Last summer I wrote a post entitled “In praise of Poverty Sticks” where I extolled the virtues of having a pair of oars. Wee Lass has a nice pair of oars, which will be used on Tammie Norrie. The hardware for the oars will also be re-purposed on Tammie Norrie. The oarlock sits in a top-mounted bronze socket; this socket is in turn inlet into a wooden oarlock pad which sits atop the shear. Like Wee Lass, Tammie Norrie will have two pairs of rowing stations. The aft station will be where I do most of my rowing, but there will also be a forward station where I’ll sit when passengers are on board.

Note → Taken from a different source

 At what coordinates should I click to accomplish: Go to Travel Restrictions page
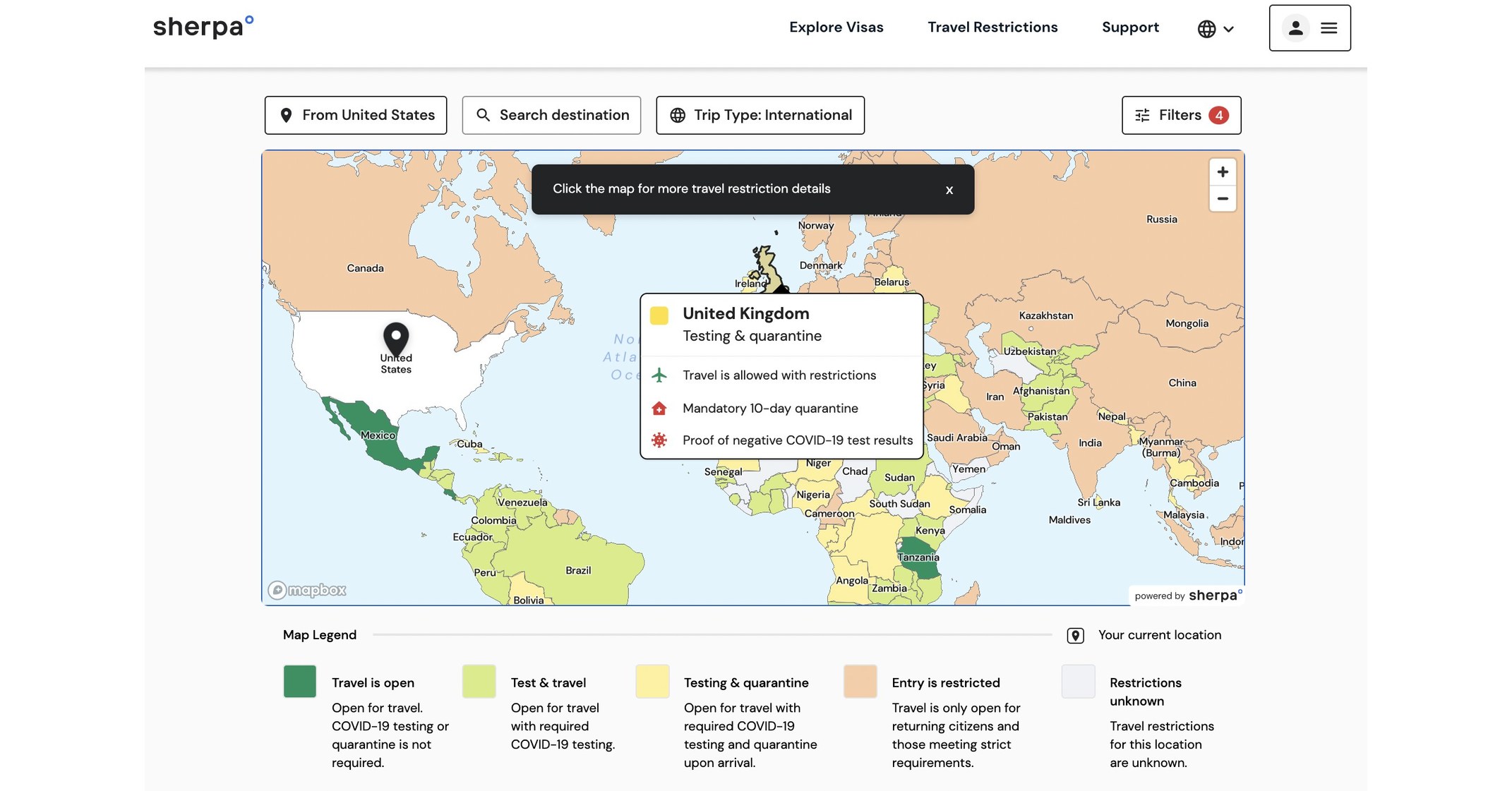click(992, 28)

The oarlock pad is a simple wooden block that is 8″ long and spans from inwale to outwale. The pad is tapered fore and aft, which isn’t absolutely necessary, but looks a lot nicer. As I’ve got four pads, and therefore eight tapers to cut, I decided not to cut them by hand. Cutting by hand is not only time consuming, but the tapers were not likely to be uniform. Fortunately, I’ve got a table saw and I’m not afraid to use it.
To cut a consistent taper, I needed to build a jig for the table saw. The jig consists of a sled which slides along the slot in the saw. A fence is screwed onto the sled which sets the angle of the taper. The jig was easily built using scrap material on hand.

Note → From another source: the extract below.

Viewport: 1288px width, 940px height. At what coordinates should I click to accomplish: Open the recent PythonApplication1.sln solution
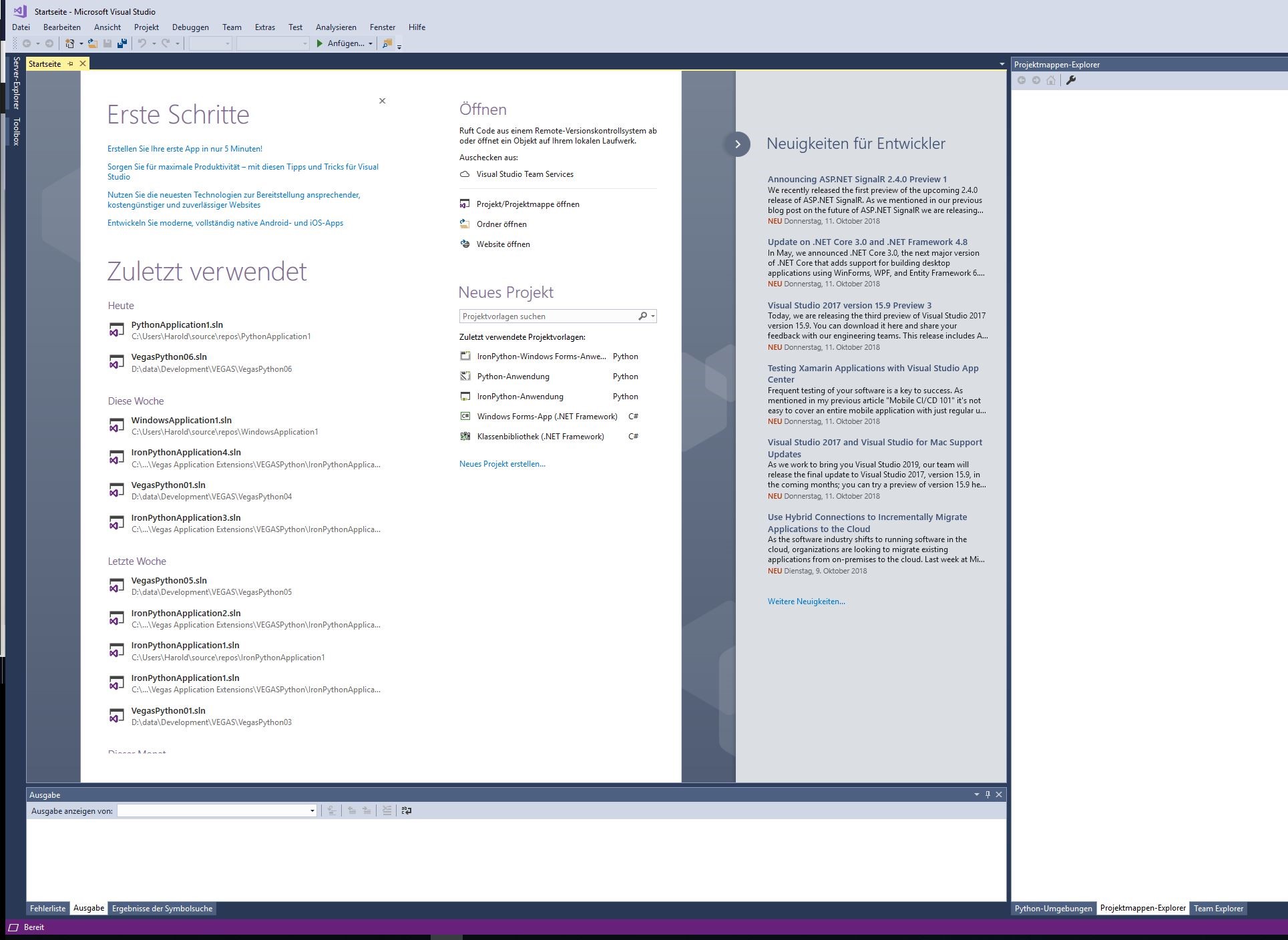coord(177,325)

Rule #2 comes into play here. Before cutting expensive cherry that I’ll be using for the pads, I thought it best to make a “practice pad” using scrap wood to test the concept. The fence needed some minor tweaking to get the angle of the taper right, and then I was ready to cut the pads. The stock for the pad is held to the jig with a spring clamp; just make sure that the clamp will clear the saw blade.

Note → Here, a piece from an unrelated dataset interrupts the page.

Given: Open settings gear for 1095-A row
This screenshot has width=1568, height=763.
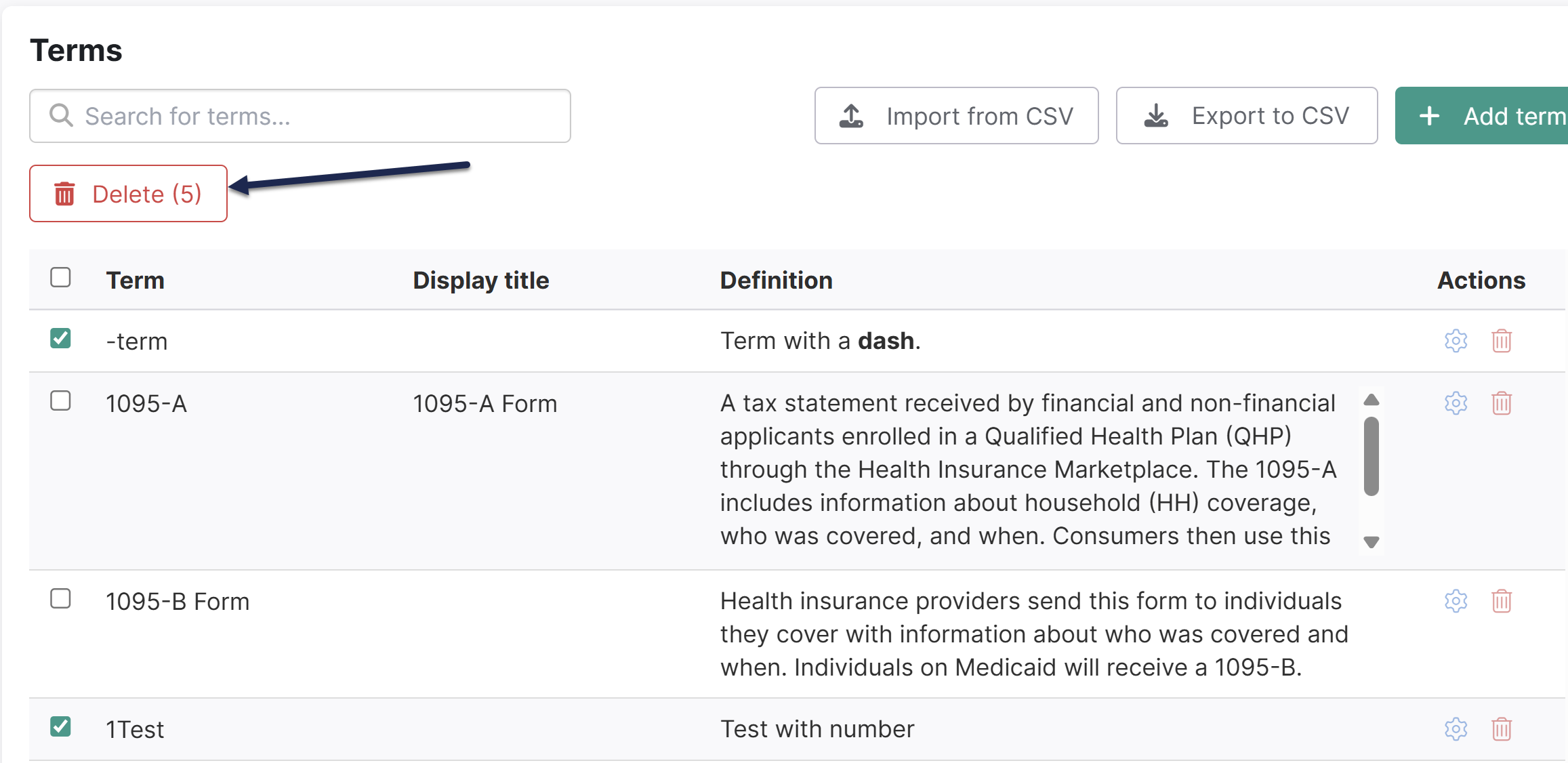Looking at the screenshot, I should click(1456, 403).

After cutting to shape on the table saw, the pads are then mounted into the vise and a sanding block is used to get rid of any saw marks on the tapers. The pads can then be epoxied onto the shear in their proper location. Fortunately, the weather was warm enough that weekend that the epoxy would cure.
Next it’s time to inlet the socket into the pad. The pad will have a hole drilled through the top. This hole will be centered fore and aft, but offset towards the interior so the the oarlock will clear the shearstrake. A Forstner drill bit was used to drill the hole. Prior to drilling, some scrap wood was clamped to the bottom of the assembly to minimize tear-out when the drill exited the bottom of the wood.
With the hole drilled, the socket was placed on top of the pad, the outline of the socket marked, and the pad inlet to accept the socket.
That pad is complete; only three more to go.